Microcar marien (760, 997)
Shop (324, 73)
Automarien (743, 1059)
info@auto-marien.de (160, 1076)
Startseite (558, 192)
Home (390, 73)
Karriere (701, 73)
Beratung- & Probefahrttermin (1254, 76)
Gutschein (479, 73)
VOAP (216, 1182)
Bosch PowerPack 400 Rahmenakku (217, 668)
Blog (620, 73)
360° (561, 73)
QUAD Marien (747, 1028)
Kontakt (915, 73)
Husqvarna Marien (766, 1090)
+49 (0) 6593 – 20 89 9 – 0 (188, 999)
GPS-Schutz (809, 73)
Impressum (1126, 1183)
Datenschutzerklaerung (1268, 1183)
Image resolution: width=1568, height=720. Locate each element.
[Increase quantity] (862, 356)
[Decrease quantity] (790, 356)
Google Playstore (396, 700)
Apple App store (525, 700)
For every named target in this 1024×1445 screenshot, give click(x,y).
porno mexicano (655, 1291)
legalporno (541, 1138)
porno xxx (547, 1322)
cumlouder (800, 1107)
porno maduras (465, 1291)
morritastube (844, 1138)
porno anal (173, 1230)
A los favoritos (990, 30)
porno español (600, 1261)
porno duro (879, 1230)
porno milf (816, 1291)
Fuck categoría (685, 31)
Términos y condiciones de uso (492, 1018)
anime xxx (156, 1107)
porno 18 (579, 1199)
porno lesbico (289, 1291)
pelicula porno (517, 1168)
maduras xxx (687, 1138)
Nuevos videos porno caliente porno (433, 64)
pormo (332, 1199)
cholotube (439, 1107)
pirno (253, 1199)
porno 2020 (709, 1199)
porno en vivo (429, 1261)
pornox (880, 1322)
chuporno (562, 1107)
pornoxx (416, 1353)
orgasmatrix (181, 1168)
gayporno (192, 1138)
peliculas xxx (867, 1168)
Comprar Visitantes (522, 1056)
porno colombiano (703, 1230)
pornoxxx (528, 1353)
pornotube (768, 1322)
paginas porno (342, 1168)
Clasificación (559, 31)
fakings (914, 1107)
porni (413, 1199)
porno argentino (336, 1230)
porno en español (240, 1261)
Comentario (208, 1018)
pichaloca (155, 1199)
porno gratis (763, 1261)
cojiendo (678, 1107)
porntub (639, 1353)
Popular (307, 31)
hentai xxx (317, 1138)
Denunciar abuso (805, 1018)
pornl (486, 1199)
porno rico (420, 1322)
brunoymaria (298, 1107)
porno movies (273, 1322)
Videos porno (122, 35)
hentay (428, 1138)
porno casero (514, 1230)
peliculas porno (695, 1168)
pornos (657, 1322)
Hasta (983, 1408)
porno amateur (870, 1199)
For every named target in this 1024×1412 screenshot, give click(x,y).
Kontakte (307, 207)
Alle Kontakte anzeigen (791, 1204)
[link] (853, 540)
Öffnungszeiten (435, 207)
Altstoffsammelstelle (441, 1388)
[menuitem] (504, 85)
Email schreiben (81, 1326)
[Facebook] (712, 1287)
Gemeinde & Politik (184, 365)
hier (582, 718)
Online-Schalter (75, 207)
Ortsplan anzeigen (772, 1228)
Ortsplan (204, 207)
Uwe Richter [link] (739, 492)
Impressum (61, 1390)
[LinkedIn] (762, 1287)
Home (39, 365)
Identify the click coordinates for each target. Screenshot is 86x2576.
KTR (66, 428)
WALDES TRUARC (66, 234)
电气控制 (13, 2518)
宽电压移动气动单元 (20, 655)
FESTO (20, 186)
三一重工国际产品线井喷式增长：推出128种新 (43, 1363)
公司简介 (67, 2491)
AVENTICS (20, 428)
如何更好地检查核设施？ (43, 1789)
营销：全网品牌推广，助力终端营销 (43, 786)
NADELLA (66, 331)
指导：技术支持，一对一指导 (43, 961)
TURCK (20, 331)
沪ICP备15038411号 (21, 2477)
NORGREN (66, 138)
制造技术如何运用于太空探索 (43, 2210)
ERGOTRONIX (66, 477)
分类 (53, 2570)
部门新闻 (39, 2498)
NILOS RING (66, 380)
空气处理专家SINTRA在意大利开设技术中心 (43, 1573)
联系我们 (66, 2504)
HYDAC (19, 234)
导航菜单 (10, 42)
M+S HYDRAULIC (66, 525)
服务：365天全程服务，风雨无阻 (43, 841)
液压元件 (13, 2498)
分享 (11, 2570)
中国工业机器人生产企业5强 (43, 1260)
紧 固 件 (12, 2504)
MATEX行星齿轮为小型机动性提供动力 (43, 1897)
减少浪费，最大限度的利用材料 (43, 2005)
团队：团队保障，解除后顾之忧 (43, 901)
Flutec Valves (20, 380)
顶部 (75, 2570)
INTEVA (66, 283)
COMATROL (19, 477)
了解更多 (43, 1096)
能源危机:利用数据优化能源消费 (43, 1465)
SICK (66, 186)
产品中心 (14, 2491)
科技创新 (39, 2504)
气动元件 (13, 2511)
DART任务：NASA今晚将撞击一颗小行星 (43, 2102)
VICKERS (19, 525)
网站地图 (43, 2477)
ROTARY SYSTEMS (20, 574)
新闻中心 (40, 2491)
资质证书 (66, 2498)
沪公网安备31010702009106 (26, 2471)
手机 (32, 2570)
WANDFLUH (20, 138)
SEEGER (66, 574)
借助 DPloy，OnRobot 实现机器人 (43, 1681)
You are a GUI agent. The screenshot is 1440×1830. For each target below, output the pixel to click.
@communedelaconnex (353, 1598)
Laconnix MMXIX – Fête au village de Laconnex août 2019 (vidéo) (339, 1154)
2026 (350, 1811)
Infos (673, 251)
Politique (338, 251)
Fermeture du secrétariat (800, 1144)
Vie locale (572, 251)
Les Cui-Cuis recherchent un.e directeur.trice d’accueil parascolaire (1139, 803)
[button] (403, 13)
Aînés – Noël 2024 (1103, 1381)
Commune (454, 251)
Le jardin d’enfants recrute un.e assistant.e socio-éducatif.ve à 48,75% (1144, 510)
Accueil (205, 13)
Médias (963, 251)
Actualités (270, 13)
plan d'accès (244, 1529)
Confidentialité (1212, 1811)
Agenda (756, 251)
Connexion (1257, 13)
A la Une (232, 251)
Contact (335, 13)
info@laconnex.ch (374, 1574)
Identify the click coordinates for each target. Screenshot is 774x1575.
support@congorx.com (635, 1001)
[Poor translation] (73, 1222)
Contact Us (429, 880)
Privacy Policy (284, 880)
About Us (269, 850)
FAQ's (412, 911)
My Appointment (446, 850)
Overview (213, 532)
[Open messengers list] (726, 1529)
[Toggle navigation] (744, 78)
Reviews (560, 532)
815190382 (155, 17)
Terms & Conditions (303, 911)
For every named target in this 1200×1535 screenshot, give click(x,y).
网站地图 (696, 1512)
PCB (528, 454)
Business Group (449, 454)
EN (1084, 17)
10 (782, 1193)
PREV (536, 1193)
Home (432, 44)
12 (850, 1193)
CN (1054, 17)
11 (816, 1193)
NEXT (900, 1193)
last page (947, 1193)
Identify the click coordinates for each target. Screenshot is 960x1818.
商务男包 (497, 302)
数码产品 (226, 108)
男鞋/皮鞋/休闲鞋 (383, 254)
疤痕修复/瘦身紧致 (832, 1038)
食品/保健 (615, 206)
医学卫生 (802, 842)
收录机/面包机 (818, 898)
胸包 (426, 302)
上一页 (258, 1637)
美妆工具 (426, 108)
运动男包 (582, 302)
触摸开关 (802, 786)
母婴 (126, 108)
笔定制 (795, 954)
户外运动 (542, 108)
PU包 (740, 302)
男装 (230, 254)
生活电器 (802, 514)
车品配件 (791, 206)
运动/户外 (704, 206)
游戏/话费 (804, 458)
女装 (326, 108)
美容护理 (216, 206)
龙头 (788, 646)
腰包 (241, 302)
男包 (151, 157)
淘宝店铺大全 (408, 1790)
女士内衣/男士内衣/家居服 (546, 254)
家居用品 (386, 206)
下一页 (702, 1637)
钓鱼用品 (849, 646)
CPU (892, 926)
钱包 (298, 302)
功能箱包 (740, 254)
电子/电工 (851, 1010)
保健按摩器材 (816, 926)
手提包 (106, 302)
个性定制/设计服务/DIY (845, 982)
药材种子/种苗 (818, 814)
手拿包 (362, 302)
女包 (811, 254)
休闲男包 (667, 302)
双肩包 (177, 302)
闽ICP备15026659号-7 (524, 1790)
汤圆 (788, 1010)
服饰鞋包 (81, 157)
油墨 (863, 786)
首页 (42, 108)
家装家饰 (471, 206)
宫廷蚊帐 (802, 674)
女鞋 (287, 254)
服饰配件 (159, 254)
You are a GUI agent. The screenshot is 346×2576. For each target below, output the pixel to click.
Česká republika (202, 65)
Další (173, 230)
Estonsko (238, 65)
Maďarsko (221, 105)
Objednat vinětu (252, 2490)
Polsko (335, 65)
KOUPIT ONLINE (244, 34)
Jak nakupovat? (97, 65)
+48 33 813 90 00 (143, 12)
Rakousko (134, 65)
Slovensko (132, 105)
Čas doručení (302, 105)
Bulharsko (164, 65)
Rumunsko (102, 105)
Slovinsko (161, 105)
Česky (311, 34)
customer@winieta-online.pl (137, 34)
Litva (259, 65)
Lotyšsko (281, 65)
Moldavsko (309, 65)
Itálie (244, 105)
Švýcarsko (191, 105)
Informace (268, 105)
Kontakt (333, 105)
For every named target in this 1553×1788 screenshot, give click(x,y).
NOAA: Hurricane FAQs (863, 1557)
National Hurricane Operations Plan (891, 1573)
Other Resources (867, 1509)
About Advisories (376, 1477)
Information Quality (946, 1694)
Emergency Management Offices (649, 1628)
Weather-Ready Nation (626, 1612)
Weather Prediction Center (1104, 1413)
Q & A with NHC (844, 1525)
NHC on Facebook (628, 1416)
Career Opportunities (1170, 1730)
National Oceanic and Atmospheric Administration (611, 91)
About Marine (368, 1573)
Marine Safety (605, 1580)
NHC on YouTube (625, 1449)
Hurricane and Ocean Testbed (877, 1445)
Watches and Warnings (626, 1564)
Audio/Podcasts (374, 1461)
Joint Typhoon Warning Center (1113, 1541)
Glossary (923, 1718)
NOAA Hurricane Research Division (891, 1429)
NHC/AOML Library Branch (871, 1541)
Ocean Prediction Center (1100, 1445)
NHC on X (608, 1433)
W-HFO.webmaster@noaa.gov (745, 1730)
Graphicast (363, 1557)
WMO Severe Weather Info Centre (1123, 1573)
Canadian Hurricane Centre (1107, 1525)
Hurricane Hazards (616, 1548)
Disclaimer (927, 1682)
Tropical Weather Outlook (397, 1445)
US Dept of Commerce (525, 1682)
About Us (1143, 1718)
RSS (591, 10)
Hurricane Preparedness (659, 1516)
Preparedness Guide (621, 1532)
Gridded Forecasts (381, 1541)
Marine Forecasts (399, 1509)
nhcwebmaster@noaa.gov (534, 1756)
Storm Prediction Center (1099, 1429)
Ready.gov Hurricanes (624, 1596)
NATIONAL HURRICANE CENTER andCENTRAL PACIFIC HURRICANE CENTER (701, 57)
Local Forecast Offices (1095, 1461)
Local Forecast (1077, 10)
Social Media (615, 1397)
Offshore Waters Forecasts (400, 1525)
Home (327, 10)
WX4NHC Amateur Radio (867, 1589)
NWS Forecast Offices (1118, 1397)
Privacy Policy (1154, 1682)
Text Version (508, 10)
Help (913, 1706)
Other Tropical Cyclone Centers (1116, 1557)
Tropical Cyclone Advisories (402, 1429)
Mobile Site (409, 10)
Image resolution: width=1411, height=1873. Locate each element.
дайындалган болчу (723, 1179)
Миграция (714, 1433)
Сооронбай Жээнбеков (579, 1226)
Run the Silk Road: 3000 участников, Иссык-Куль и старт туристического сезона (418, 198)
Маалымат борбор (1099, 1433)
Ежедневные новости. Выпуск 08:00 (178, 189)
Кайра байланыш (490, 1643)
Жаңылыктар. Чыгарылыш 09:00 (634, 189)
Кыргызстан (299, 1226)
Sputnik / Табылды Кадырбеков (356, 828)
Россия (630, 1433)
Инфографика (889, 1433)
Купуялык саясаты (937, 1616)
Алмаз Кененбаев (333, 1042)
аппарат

^^^^

Extract the lines word for word, everything from the first line down to the one containing "morritastube (844, 1138)", with both of those lines included.

Microcar marien (760, 997)
Shop (324, 73)
Automarien (743, 1059)
info@auto-marien.de (160, 1076)
Startseite (558, 192)
Home (390, 73)
Karriere (701, 73)
Beratung- & Probefahrttermin (1254, 76)
Gutschein (479, 73)
VOAP (216, 1182)
Bosch PowerPack 400 Rahmenakku (217, 668)
Blog (620, 73)
360° (561, 73)
QUAD Marien (747, 1028)
Kontakt (915, 73)
Husqvarna Marien (766, 1090)
+49 (0) 6593 – 20 89 9 – 0 (188, 999)
GPS-Schutz (809, 73)
Impressum (1126, 1183)
Datenschutzerklaerung (1268, 1183)
Image resolution: width=1568, height=720. Locate each element.
[Increase quantity] (862, 356)
[Decrease quantity] (790, 356)
Google Playstore (396, 700)
Apple App store (525, 700)
For every named target in this 1024×1445 screenshot, give click(x,y).
porno mexicano (655, 1291)
legalporno (541, 1138)
porno xxx (547, 1322)
cumlouder (800, 1107)
porno maduras (465, 1291)
morritastube (844, 1138)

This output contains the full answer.